Using Linux nfsiostat to troubleshoot nfs performance issue
Updated: Jun 7
Linux command nfsiostat can be used to determine the average Round Trip Time (avg RTT) in milliseconds which is a good measurement for storage performance issue. The nfsiostat command is available in later versions of the nfs-utils package.
What does nfsiostat output mean?
The nfsiostat gets input from /proc/self/mountstats and provides information about the input/output performance of NFS shares mounted in the system.
We usually run this command this way nfsiostat 3 /mountpoint. 3 means 3s. It is the interval.
# nfsiostat 3 nfs-server:/export mounted on /mnt/nfs-export: op/s rpc bklog 1019.40 0.00 read: ops/s kB/s kB/op retrans avg RTT (ms) avg exe (ms) 0.000 0.000 0.000 0 (0.0%) 0.000 0.000 write: ops/s kB/s kB/op retrans avg RTT (ms) avg exe (ms) 1019.200 77549.706 76.089 0 (0.0%) 2.895 27.149
Understanding nfsiostat command output
The following is the output of nfsiostat. We can get the NFS performance metrics here like NFS IOPS, bandwidth, latency.
op/s This is the number of operations per second.
rpc bklog This is the length of the backlog queue.
kB/s This is the number of kB written/read per second.
kB/op This is the number of kB written/read per each operation.
retrans This is the number of retransmissions.
avg RTT (ms) This is the duration from the time that client's kernel sends the RPC request until the time it receives the reply.
avg exe (ms) This is the duration from the time that NFS client does the RPC request to its kernel until the RPC request is completed, this includes the RTT time above.

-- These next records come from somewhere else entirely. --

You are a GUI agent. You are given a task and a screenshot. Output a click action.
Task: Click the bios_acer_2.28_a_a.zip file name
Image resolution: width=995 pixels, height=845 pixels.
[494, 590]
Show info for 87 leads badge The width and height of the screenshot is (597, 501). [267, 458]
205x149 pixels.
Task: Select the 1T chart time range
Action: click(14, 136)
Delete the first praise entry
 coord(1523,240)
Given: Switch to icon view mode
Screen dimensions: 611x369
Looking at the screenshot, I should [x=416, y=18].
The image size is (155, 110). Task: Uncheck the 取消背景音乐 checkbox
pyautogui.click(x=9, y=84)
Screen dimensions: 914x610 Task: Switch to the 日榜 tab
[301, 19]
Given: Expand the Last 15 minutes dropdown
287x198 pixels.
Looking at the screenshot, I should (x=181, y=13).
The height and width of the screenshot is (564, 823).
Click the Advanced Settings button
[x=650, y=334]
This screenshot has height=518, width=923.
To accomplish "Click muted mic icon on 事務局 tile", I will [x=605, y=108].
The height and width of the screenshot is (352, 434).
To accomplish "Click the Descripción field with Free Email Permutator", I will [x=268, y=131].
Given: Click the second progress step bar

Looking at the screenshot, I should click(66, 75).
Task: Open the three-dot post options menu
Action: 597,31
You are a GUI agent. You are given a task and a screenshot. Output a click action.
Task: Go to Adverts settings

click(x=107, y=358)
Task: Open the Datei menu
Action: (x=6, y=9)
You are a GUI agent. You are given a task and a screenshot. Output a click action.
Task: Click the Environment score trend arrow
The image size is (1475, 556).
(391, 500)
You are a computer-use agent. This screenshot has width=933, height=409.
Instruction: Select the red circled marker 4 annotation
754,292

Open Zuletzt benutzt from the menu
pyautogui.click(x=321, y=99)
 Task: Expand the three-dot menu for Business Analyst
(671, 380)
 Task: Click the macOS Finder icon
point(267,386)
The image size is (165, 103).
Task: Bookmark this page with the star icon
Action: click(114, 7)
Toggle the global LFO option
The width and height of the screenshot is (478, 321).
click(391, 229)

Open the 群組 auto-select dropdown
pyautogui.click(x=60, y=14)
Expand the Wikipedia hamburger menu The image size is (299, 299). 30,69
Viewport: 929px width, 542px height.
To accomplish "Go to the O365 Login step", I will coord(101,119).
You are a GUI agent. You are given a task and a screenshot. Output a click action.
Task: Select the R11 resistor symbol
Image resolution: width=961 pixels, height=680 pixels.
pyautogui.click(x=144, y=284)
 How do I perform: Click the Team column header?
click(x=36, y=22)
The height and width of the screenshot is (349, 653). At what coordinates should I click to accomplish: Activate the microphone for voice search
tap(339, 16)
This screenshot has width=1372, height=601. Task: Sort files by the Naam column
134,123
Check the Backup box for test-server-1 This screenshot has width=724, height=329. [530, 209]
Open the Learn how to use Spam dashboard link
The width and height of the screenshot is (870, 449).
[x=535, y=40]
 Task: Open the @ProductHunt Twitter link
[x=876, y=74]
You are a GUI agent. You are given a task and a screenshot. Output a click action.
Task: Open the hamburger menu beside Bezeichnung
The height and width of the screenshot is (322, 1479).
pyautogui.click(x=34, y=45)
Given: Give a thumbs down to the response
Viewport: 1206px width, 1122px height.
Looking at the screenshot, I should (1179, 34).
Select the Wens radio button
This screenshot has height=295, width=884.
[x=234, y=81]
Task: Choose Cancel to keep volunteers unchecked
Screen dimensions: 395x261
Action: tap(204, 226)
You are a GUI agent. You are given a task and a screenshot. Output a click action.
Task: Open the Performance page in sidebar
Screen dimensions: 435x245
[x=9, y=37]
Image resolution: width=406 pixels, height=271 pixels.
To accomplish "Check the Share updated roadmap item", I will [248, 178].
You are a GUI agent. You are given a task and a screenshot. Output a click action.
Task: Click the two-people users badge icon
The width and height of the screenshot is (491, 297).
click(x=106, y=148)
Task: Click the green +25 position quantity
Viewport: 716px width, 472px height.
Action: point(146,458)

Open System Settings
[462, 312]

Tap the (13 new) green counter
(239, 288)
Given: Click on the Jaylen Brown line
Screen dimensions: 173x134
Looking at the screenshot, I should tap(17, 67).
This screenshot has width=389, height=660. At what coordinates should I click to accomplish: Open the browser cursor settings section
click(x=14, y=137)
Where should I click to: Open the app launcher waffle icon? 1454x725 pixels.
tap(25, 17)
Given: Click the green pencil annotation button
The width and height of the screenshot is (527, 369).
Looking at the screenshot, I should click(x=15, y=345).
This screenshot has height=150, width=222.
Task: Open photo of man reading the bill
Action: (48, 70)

How to troubleshooting NFS performance?
Avg RTT is an important metric for NFS performance. It tells us the average NFS latency on host side. Avg RTT= network latency + NFS storage latency.
For network latency, we can use tcpdump command to capture network packets and then analyze the issue. Here are some useful tcpdump examples we can use.
We can get more ideas on how to fix network issues from here like packets drop, tcp retransmission etc.
For storage latency, we can engage our storage vendor to check the response time from the storage side.
We can use telegraf to write a simple script to get this performance data and show it on Grafana. We can easily see how the NAS performance look like on system side.